Do you remember the model number of the ones you heard? 
I started a thread awhile back in the "Home Audio Speaker" forum here. You are the first person to say you've heard some Allisons.

About four years ago, my bossman (at the time), came by my house one day. I demo'd the system for him, with movies and music. After the demo, he was ready to immediately go buy a pair of Allisons like mine. We went to the store where I bought mine. They didn't have anymore, and told us that Allison went out of business. They were out for about ten years. The they reopened.

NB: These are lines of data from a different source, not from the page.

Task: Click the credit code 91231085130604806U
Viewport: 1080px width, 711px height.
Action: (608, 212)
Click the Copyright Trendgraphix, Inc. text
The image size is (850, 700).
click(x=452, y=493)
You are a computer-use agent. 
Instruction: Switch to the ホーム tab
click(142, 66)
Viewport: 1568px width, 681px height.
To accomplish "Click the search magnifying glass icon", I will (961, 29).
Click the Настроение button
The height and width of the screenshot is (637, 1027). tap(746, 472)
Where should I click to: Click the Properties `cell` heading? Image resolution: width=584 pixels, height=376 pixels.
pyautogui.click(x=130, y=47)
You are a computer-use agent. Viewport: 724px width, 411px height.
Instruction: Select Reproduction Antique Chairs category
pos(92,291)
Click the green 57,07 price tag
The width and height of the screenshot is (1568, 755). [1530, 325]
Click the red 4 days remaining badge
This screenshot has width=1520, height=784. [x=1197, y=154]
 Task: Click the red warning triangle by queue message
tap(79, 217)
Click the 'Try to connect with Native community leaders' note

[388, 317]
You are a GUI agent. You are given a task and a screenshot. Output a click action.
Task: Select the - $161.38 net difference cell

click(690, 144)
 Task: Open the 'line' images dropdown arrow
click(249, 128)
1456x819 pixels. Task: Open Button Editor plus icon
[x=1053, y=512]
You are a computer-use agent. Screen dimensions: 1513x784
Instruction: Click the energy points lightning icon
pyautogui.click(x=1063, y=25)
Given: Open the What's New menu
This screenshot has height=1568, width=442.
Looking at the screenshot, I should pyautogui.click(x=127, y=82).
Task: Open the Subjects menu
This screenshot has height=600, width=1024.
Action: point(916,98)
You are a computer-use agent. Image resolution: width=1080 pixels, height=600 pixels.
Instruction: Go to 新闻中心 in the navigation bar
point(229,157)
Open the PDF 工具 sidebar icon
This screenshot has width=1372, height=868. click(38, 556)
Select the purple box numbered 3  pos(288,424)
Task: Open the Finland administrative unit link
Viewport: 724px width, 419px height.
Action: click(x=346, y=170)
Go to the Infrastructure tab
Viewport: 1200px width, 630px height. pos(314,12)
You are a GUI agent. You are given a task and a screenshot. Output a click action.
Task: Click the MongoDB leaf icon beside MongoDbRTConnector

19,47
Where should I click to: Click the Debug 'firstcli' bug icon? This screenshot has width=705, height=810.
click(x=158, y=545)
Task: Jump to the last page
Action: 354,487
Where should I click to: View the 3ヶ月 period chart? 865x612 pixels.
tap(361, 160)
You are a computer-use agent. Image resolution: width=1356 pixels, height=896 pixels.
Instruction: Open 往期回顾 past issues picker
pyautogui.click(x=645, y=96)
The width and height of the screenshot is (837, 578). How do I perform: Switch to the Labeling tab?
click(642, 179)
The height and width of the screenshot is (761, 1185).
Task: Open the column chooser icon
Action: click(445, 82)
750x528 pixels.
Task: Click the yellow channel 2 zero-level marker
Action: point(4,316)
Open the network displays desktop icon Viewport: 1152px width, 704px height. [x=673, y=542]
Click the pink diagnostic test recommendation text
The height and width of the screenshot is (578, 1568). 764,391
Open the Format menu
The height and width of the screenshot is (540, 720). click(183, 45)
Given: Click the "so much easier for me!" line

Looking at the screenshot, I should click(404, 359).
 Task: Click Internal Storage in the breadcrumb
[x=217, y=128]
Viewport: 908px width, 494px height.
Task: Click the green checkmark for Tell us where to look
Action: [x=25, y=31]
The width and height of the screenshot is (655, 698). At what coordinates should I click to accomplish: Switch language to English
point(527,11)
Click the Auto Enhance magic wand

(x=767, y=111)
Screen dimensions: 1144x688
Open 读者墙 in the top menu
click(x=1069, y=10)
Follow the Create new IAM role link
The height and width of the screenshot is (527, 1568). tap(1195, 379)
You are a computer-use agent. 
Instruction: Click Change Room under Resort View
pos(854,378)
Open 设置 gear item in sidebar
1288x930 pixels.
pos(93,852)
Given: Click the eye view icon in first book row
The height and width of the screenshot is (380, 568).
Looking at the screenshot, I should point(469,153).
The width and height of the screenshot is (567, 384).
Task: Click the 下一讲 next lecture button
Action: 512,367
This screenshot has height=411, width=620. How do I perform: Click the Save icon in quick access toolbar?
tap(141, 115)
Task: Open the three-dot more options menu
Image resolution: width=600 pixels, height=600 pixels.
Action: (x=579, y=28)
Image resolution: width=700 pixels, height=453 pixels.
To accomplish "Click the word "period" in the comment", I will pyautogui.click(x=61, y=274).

I sent them an email, telling them which speakers I have, and how much I loved them. Mr. Allison wrote me back, and said their new PB 8.2 speaker, was the same speaker I have........just renamed. I paid $400 for my pair. I saw online, a couple of years ago, that the PB 8.2 was selling for about $1350 a pair. Even though Allison's site is still up (http://www.allisonacoustics.com), it looks like they are out of business again. Their phone has been disconnected for over a year. I've sent emails, and they've been returned as undeliverable.

Every once in awhile, some Allisons show up on eBay. There are four Allisons on there now. http://cgi.ebay.com/Allison-Classic...ryZ32861QQssPageNameZWDVWQQrdZ1QQcmdZViewItem
They list them as Allison Six speakers, but I think the name is actually CD6.


----------